REQUIREMENTS:
1) In the Warriors salary article, through which year did the team extend Andrew Bogut's contract?
2) From the Warriors salary article, extract the part that opens with the words containing "Harrison Barnes, not" and closes with "of Dwight Howard.".

SOURCE:
-------
Harrison Barnes, not Klay Thompson, is the Warriors' long-term salary concern

Kelley L Cox-USA TODAY Sports

Thompson is great and will be expensive. That's fine. Barnes is the potential problem. Plus: Kobe's legacy can't be damaged by the likes of Dwight Howard.

The impact of the Warriors' decision to extend Andrew Bogut's contract through 2017 won't be felt until, well, much later. It erases an immediate headache and prevents the team from losing its defensive anchor in what might be a wild 2014 free agency period. But it also puts some real pressure on Golden State's salary cap picture, leading to questions like ...

The Klay Thompson issue has been brewing since last year, and Golden State's decisions to sign Andre Iguodala and then extend Bogut have put more pressure on it. Last week, I asked Nate Parham, editor of Golden State of Mind, for his thoughts on Thompson, Harrison Barnes and the Warriors' salary load going forward.

To me, the answer is easy: keep Thompson. [...] Thompson is the type of prototypical shooting guard who could be a steady contributor for 10+ years on both ends of the floor. When you put him with Iguodala, Curry, and Bogut - for whatever the elder two of that group contributes 3-4 years out - you have a very good core of shooters, defenders, and ball handlers.

This is not to diminish Barnes' talent, but I've see him as very much in the Rudy Gay mold even as a draft prospect (in fact, their college numbers were eerily similar) or perhaps Luol Deng if he progresses as a defender: a very good player who always leaves something to be desired but also talented enough to deserve minutes (and shots) though not quite having the ball skills or shooting range of Thompson.
-------
DATA SEGMENT:
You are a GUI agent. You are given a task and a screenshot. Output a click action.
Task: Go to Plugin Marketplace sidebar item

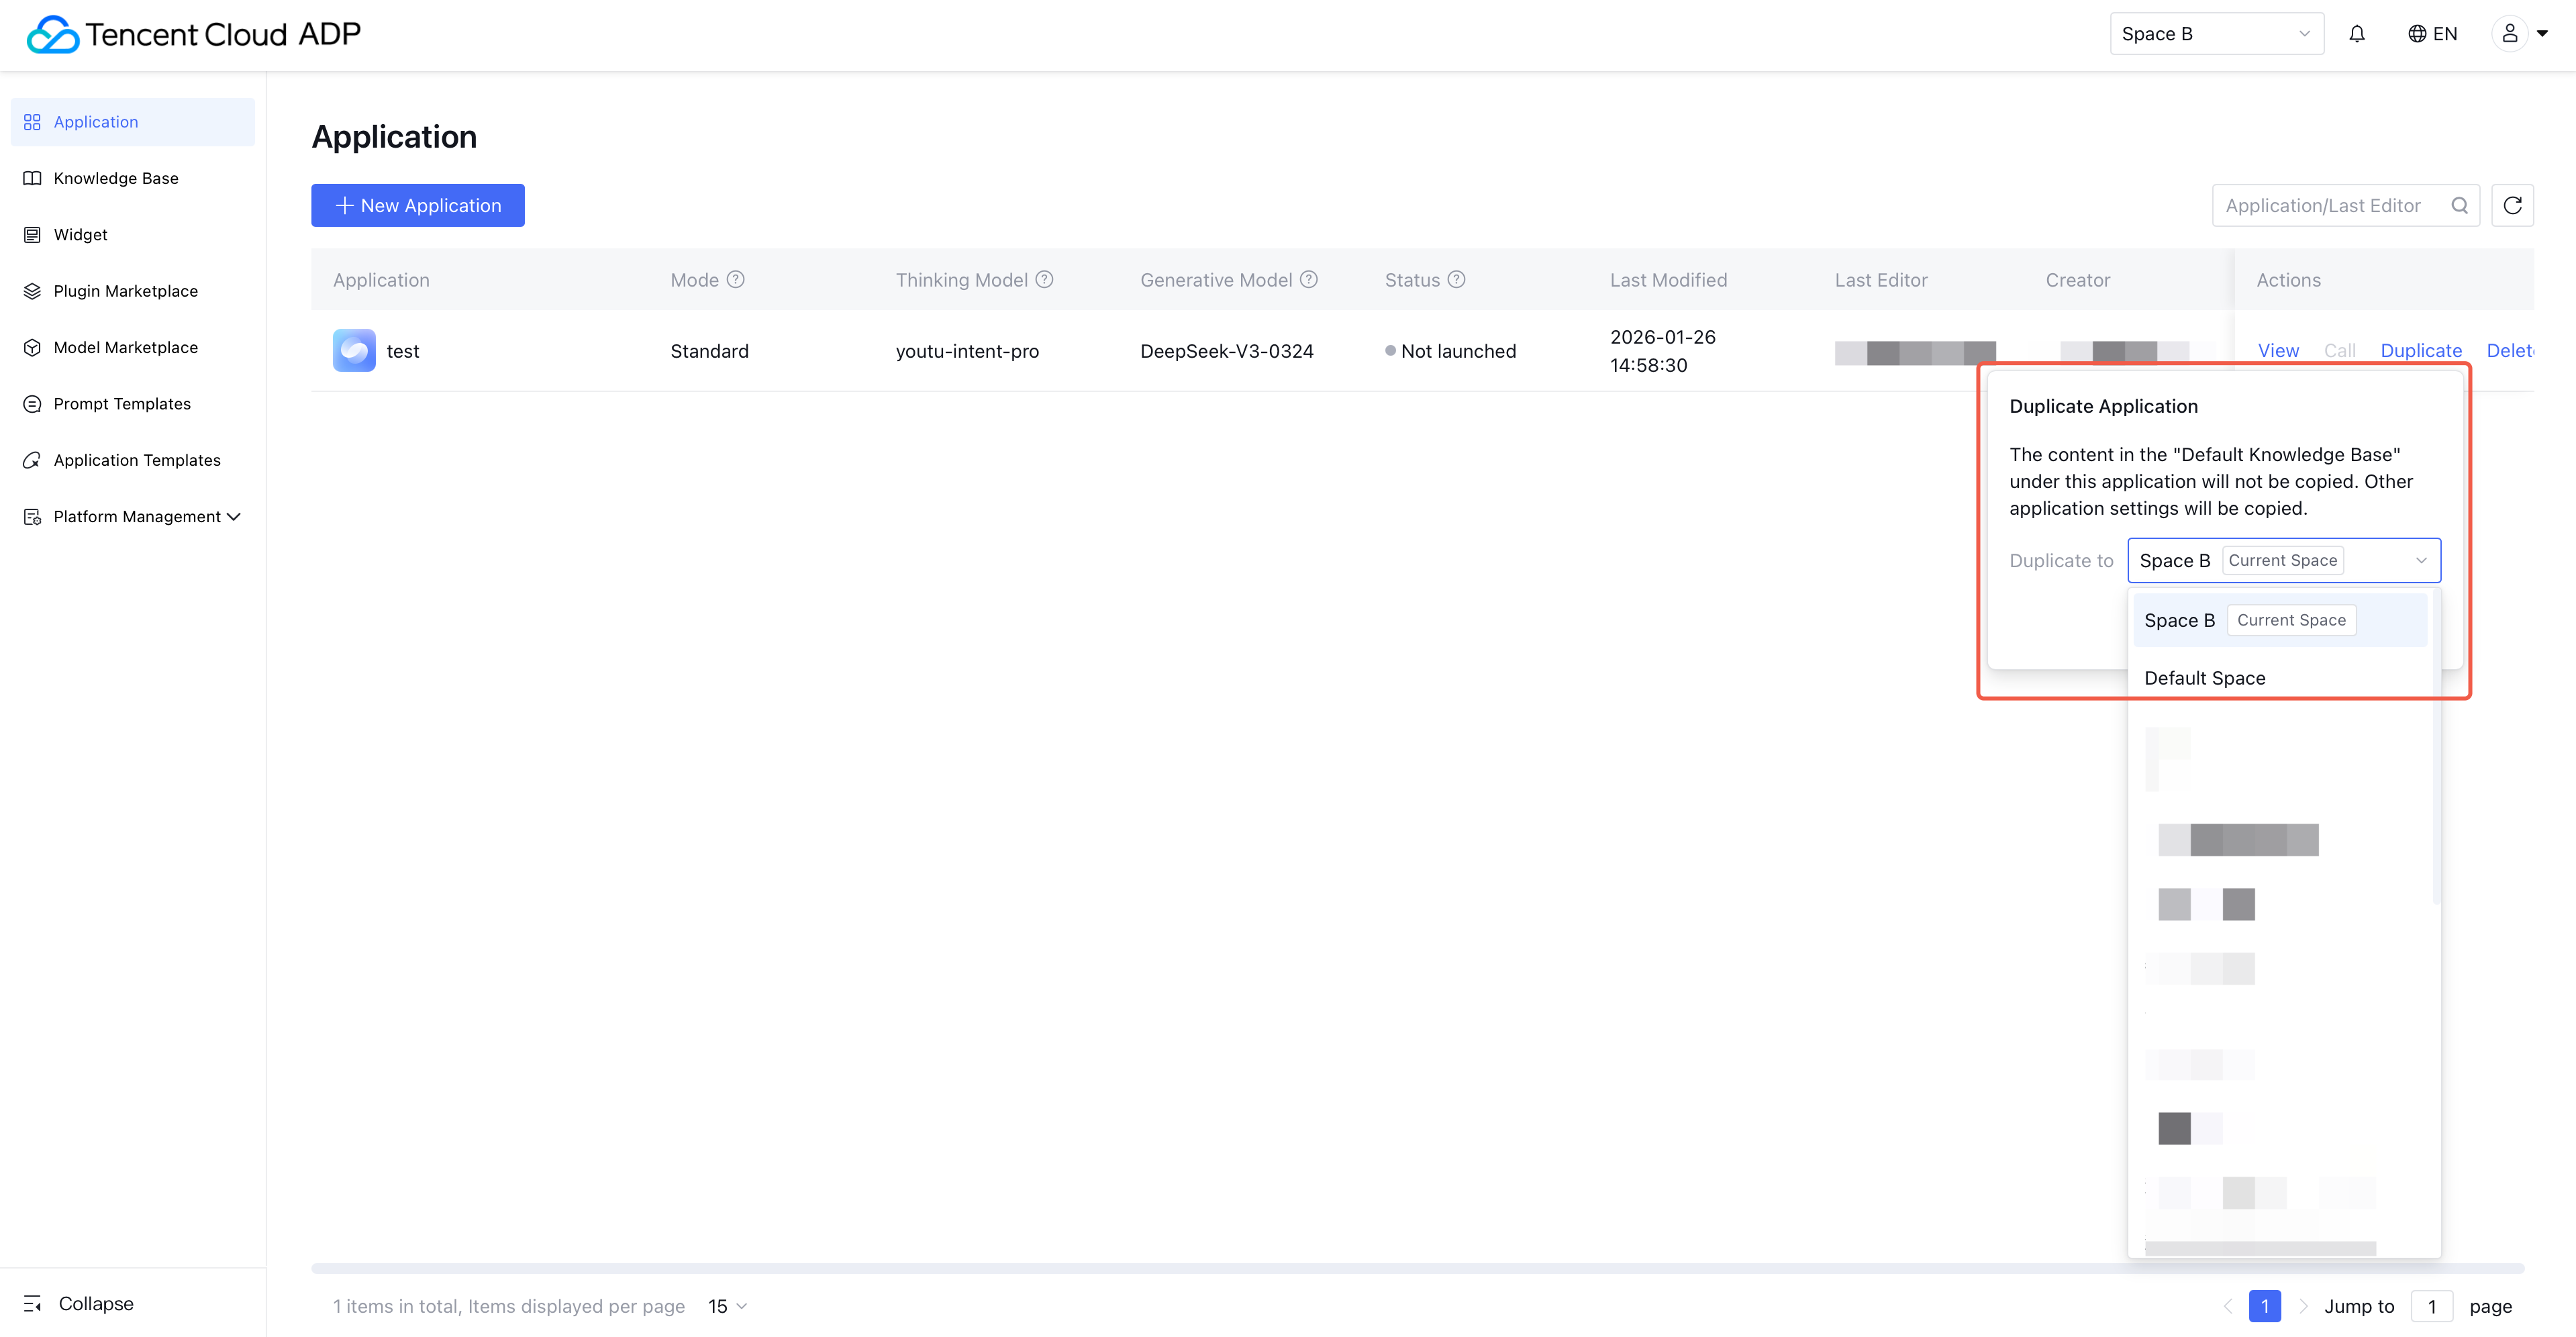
-------
EXERCISE ANSWERS:
1) 2017

2)
Harrison Barnes, not Klay Thompson, is the Warriors' long-term salary concern

Kelley L Cox-USA TODAY Sports

Thompson is great and will be expensive. That's fine. Barnes is the potential problem. Plus: Kobe's legacy can't be damaged by the likes of Dwight Howard.